Nasslacke sind die klassische Form, in der Lacke verarbeitet werden. Hierbei handelt es sich um organische Moleküle in einem Lösemittel, die zur Farbgebung Pigmente enthalten. Als Pigmente fungieren anorganische und organische Feststoffe, die eventuell chemisch modifiziert werden und so als in feiner Verteilung im Lack verteilt zu bleiben. Bewährte und sehr beständige Pigmente sind Metalloxide und Metallsulfide, aber auch das klassische Weißpigment Titandioxid. Auf Grund der schärferen Umweltbestimmungen wurden in den letzten Jahren zahlreiche Metallverbindungen durch organische Farbpigmente ersetzt, wodurch die Lichtechtheit für einigen Farbvarianten bei Lacken gesunken ist, das heißt die Lacke ändern im Laufe der Zeit durch Einwirkung von Licht ihre Farbintensität. Die zweite Hauptkomponente der Nasslacke ist das Lösungsmittel mit dem darin gelösten Lackausgangsstoff. Lösemittel sind organische Lösungsmittel und in zunehmendem Maße auch Wasser mit den entsprechenden wasserlöslichen Lösungsmittel. Die Lackschichtbildung kann durch reines Verdunsten des Lösemittels erfolgen. Vor allem bei großtechnischer Lackierung werden aber System eingesetzt, die durch Energiezufuhr (Wärme, Strahlung) zur Reaktion gebracht werden, beispielsweise mit dem Sauerstoff der Luft oder durch Polymerisation von mehreren Komponenten im Lack (2K-, 3K-Lacke).

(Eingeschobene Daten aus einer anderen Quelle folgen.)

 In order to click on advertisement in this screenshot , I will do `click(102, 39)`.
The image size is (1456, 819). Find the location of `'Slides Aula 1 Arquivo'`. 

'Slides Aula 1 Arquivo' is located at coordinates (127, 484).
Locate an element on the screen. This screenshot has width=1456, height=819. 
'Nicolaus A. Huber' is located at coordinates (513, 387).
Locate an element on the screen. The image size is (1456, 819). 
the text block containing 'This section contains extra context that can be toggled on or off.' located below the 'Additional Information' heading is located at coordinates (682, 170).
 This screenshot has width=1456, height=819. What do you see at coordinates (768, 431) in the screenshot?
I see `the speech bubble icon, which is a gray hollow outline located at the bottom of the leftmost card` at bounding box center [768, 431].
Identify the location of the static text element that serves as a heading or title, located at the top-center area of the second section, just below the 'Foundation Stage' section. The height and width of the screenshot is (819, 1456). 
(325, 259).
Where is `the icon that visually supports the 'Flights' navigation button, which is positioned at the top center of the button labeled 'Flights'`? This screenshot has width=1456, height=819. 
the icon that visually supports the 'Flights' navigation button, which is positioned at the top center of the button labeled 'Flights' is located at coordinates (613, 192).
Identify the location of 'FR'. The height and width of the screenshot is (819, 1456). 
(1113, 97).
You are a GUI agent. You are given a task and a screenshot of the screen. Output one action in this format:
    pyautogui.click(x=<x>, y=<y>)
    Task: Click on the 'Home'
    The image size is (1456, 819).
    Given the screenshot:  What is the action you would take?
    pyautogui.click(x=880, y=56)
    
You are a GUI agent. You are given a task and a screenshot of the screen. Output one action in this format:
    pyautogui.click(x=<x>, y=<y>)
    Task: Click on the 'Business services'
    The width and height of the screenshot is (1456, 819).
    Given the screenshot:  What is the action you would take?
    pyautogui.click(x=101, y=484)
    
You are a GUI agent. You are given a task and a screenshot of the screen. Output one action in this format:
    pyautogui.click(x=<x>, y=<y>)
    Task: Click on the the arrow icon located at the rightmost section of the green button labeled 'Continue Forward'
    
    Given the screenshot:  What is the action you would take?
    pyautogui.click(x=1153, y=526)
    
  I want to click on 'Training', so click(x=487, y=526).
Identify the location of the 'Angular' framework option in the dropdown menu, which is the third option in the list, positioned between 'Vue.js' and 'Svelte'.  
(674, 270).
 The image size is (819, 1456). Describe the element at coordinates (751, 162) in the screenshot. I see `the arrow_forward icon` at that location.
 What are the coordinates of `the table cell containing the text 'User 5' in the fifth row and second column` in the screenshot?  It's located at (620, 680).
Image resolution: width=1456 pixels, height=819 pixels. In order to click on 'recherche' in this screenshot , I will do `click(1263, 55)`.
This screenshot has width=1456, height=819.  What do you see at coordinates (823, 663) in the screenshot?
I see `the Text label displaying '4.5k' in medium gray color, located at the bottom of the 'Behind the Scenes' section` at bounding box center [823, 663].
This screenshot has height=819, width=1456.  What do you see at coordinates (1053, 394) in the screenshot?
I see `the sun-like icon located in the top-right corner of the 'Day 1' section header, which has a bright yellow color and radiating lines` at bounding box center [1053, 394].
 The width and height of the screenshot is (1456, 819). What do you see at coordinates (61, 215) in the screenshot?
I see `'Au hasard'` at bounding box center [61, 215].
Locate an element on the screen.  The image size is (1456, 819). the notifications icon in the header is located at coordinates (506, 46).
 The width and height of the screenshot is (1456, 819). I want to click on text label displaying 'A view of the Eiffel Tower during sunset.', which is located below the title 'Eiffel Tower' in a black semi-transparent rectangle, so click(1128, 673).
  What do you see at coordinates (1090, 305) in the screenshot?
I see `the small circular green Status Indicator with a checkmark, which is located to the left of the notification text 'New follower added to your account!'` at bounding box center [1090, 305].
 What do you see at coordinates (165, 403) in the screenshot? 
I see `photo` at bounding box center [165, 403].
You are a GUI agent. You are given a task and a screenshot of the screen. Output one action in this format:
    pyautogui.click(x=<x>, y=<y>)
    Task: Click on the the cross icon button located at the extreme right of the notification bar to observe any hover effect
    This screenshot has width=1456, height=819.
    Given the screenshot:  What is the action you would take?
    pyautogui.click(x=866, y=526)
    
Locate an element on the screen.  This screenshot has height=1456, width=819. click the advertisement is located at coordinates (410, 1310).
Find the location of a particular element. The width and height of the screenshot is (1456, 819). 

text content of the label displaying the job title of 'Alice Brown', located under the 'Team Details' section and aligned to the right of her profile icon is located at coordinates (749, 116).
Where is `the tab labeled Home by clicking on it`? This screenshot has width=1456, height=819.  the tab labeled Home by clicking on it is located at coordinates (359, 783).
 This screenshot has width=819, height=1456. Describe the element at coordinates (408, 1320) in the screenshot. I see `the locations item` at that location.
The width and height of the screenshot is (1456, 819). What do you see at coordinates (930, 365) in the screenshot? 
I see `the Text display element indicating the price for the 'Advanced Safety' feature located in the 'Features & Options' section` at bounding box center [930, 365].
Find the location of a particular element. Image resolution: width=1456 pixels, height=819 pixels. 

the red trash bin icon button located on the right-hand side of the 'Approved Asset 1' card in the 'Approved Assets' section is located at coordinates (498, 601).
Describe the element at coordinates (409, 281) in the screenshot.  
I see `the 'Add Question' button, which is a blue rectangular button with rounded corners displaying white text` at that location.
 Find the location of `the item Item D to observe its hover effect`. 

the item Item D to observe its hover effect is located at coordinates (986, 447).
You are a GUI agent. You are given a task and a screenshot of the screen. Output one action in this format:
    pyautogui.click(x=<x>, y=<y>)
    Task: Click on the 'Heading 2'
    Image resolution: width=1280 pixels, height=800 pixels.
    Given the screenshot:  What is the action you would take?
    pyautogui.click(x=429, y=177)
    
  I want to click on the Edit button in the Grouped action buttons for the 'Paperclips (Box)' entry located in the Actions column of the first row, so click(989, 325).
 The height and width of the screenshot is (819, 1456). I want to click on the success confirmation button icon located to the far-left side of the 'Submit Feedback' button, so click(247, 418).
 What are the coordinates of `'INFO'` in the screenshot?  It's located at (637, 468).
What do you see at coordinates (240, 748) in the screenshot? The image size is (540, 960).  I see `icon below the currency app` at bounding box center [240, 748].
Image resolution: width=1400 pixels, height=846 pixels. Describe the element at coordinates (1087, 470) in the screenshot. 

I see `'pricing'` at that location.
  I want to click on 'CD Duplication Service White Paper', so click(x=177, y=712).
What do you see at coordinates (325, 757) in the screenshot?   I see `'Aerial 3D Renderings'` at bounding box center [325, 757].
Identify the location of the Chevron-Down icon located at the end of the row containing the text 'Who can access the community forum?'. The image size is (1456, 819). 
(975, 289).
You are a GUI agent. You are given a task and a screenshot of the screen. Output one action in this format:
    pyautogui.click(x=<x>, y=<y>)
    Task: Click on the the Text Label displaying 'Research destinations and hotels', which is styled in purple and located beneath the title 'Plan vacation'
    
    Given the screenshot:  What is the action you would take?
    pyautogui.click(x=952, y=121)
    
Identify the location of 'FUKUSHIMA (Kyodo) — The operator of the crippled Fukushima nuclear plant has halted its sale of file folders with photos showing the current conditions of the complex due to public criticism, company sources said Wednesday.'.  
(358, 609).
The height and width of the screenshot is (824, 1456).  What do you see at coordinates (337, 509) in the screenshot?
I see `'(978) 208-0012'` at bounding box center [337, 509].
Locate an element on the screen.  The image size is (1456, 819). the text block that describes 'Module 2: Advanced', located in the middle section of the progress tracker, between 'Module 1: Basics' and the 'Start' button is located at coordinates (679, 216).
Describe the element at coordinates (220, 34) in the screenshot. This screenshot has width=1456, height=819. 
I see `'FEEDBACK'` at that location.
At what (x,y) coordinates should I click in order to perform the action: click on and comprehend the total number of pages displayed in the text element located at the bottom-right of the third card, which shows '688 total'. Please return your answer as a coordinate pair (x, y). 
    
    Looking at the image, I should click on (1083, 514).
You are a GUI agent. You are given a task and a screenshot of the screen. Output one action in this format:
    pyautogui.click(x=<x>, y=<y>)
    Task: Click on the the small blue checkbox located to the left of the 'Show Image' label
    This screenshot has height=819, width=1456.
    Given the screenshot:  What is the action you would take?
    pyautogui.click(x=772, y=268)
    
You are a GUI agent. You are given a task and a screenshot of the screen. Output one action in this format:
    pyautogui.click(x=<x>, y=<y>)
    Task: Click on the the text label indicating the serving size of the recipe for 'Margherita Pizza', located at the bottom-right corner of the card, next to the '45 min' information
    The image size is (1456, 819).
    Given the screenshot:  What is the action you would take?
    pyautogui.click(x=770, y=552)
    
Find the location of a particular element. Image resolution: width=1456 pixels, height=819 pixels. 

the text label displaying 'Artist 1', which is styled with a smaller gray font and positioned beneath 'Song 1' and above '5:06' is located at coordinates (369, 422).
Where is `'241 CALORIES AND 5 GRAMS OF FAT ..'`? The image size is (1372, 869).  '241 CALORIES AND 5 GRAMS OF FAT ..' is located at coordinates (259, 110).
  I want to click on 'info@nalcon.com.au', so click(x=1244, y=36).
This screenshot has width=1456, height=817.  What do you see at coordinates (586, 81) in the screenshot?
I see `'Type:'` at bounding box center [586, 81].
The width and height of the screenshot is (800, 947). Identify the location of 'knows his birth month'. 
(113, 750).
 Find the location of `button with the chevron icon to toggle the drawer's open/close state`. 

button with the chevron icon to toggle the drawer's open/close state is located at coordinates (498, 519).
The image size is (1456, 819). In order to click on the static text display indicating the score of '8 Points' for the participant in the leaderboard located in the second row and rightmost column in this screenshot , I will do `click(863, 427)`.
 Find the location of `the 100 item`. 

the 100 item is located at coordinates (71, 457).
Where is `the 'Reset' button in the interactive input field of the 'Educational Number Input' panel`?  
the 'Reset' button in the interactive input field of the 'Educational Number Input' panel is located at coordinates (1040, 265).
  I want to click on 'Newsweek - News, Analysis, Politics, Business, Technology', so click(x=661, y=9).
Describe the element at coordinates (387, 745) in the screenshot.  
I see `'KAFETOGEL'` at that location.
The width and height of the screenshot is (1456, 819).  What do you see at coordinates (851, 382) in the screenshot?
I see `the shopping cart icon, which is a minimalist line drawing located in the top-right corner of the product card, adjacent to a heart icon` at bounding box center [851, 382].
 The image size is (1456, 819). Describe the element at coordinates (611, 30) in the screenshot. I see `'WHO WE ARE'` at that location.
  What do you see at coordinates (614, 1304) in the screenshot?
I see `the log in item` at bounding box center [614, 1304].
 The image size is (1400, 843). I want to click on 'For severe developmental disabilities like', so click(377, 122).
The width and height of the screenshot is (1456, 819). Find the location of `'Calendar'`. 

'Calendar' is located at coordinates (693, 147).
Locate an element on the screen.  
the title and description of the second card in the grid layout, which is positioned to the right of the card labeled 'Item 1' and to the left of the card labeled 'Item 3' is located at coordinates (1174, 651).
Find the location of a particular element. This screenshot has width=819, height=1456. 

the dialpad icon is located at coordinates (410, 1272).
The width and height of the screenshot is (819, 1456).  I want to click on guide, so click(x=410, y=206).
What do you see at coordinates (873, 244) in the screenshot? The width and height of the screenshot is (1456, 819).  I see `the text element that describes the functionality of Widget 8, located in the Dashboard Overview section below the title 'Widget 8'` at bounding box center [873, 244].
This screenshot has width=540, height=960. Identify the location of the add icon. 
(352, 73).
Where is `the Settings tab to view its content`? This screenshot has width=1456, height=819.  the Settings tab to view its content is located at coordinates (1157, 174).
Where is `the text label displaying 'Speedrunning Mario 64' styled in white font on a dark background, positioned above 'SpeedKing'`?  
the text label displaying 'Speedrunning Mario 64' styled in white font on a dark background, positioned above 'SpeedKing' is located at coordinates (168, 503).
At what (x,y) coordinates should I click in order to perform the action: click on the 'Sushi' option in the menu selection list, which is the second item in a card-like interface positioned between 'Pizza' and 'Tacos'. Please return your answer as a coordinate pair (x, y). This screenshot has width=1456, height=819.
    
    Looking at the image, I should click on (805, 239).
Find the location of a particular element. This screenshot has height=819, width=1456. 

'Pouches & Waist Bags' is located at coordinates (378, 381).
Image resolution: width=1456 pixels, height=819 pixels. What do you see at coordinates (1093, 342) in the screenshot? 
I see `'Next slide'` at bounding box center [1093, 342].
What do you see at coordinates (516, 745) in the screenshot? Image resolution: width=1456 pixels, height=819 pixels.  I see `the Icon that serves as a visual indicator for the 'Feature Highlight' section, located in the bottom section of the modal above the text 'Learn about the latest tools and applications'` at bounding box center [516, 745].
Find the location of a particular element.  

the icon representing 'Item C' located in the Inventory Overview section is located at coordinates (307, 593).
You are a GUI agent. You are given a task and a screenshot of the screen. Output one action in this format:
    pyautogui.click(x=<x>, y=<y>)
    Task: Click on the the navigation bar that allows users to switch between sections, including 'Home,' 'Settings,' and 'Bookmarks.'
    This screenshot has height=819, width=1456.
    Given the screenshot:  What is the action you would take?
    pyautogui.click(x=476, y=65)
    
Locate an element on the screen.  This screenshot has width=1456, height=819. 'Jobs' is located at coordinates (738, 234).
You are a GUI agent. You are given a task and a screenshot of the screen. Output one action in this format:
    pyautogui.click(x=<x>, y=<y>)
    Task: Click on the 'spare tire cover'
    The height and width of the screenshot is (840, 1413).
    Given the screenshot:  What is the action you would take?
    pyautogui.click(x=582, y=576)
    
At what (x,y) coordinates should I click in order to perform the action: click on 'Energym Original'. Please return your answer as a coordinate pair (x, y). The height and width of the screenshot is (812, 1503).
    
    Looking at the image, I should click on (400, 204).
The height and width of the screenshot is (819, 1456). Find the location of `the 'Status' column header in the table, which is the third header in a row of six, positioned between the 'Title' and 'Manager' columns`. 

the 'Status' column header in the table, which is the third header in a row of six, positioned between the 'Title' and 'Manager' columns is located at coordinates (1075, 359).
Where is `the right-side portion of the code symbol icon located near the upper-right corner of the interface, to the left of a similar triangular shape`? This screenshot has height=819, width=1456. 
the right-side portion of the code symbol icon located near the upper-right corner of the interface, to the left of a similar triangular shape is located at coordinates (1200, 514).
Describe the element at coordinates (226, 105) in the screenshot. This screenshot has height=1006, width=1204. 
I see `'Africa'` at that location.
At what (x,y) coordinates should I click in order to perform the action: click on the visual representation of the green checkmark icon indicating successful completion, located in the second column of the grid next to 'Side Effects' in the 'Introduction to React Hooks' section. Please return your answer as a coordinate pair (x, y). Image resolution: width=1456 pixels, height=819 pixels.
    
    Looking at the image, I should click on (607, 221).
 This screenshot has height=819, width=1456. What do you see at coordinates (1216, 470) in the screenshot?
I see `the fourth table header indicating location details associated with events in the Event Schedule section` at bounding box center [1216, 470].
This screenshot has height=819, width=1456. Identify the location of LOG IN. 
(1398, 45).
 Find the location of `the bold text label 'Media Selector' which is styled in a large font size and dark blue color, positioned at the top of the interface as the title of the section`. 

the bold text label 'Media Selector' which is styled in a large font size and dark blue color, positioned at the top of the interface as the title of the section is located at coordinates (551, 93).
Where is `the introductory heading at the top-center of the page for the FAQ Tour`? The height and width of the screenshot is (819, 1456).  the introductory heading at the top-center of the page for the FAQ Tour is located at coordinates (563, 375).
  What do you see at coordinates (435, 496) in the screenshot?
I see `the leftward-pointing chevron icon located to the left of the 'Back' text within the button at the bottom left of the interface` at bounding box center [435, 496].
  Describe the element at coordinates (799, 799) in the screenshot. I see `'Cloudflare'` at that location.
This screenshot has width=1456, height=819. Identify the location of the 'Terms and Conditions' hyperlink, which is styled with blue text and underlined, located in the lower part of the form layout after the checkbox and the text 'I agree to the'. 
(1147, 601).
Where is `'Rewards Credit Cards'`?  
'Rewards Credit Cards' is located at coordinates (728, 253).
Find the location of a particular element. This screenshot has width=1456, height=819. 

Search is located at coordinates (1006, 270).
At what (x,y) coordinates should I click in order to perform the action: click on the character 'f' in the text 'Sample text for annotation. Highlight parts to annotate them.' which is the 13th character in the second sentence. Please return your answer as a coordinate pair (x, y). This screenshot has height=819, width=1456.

Im Prinzip dient die Zufuhr von Energie in erster Linie zur Beschleunigung der Aushärtung, da viele Nasslacksysteme auch bei Raumtemperatur aushärten können, allerdings in diesem Fall relativ lange Reaktionszeiten in Anspruch nehmen können. Es gibt aber auch Systeme die erhöhte Temperatur benötigen, um die Aushärtung überhaupt in Gang zu setzen. Industrielle Lacksysteme können bereits innerhalb von wenigen Minuten vollständig ausgehärtet sein, insbesondere bei dünnen Lackschichten. Nasslacke haben generell den Nachteil, dass die Lackverteilung durch Schwerkraft und strukturierte Oberflächen ungleichmäßig ist (Kantenflucht). Sehr gleichmäßige Schichtdicken weisen vor allem rotationssymmetrische und sehr lange Substrate auf, wie endloslackierte Rohre oder Drähte. 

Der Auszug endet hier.